Texto de leitura:
-*-*-

Desde quando se dispersa em artigos de primoroso lavor, de fina observação crítica, de erudição vária e sempre profunda sobre os mais diversos assuntos o espírito formoso e dúctil desse escritor de raça? [...] dá-nos Vítor Viana [...], sob o título: Histórico da Formação Econômica do Brasil, uma verdadeira gema de alto valor intrínseco realçado pela forma lapidária na qual resplendem as múltiplas facetas do escritor, tão profundo no estudo quão brilhante na forma.

Assim vos enalteceu a forma e as idéias um príncipe das letras, mas deixemos o elogio ofuscante pela modesta impressão de um leitor. Considerado o vosso livro em aspectos gerais, dir-se-ia que os indivíduos e episódios se apagam na urdidura magistral dos pensamentos: só deparamos aí, encadeados, fenômenos e causas; induzidos, princípios e leis. Tudo se encaminha para uma série lógica de teoremas e demonstrações. Pela primeira vez, mostrastes com o Histórico da Formação Econômica do Brasil:

– que as teorias mercantilistas indicaram aqui à metrópole um protecionismo traduzido em regime de proibição rigorosa;
– que o mercantilismo apressou o progresso da América, fazendo-a diferente, suplantado como foi ele, ao impedir no solo americano as culturas e indústrias européias, por diferenciações agrárias e extrativas da colônia, as quais substituíam os produtos do Oriente e nos asseguravam a clientela da Europa;
– que as doutrinas de Adam Smith e Jean-Baptiste Say precipitaram a independência do Brasil, como de toda a América, não tendo a nossa história crítica e sociológica, mesmo de leve, tocado nessa influência, antes do vosso livro. “A história tem sido feita erradamente, concluís, porque em geral os autores vêem homens, regimes, lutas, mas não vêem idéias, princípios.”

Sob os princípios e as idéias, contudo, reaparece mais energicamente a vida em outras sínteses humanas.

-*-*-

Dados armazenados
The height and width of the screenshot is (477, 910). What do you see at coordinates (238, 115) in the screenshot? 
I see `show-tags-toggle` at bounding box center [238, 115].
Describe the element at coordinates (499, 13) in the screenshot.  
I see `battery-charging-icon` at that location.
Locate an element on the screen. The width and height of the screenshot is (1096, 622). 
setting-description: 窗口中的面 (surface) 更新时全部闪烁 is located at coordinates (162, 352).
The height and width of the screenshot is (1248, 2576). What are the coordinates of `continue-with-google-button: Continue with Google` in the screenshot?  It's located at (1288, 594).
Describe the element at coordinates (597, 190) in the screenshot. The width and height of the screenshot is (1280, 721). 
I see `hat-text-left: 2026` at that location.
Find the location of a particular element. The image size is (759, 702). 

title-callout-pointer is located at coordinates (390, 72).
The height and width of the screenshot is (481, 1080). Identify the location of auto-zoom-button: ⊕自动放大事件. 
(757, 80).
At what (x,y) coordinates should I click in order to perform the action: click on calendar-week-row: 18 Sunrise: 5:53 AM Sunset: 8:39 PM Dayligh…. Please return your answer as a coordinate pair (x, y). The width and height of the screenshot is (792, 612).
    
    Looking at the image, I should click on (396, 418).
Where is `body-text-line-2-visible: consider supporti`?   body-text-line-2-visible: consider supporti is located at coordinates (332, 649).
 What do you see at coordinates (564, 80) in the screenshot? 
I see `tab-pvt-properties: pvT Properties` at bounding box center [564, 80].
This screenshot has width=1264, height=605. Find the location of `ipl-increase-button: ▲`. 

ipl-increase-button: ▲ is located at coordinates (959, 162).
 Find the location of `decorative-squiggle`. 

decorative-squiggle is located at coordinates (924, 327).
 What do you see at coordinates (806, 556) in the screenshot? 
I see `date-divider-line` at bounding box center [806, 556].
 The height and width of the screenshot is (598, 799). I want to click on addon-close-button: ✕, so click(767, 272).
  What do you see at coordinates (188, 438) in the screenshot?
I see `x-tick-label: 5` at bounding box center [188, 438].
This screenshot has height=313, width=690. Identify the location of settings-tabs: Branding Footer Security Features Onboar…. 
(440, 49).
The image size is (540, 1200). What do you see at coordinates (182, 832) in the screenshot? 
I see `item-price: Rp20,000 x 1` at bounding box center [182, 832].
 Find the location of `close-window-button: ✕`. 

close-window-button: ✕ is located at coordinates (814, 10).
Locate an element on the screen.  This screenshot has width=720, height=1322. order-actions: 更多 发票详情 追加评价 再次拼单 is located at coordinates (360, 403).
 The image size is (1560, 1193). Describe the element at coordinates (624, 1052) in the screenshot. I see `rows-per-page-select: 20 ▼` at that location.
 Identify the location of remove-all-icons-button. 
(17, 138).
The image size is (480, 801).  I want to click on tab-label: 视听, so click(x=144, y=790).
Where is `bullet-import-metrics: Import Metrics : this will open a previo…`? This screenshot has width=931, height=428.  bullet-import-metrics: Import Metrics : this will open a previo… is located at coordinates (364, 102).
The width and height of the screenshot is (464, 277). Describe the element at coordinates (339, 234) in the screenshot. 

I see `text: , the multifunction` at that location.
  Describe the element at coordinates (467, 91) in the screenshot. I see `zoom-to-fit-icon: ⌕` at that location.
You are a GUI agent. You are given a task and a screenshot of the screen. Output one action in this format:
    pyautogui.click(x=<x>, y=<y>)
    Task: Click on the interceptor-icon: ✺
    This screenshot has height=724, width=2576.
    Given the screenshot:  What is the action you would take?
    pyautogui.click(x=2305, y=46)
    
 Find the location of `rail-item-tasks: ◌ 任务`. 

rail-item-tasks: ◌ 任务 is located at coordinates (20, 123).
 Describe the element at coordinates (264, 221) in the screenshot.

-*-*-

Lista de atividades:
[1] Segundo o texto de leitura, sob que título Vítor Viana apresenta sua obra?
[2] Altere o trecho do texto de leitura que vai de "Desde quando se" até "brilhante na forma.", inclusive, substituindo "gema" por "joia".

Respostas dos exercícios:
[1] Histórico da Formação Econômica do Brasil.

[2]
Desde quando se dispersa em artigos de primoroso lavor, de fina observação crítica, de erudição vária e sempre profunda sobre os mais diversos assuntos o espírito formoso e dúctil desse escritor de raça? [...] dá-nos Vítor Viana [...], sob o título: Histórico da Formação Econômica do Brasil, uma verdadeira joia de alto valor intrínseco realçado pela forma lapidária na qual resplendem as múltiplas facetas do escritor, tão profundo no estudo quão brilhante na forma.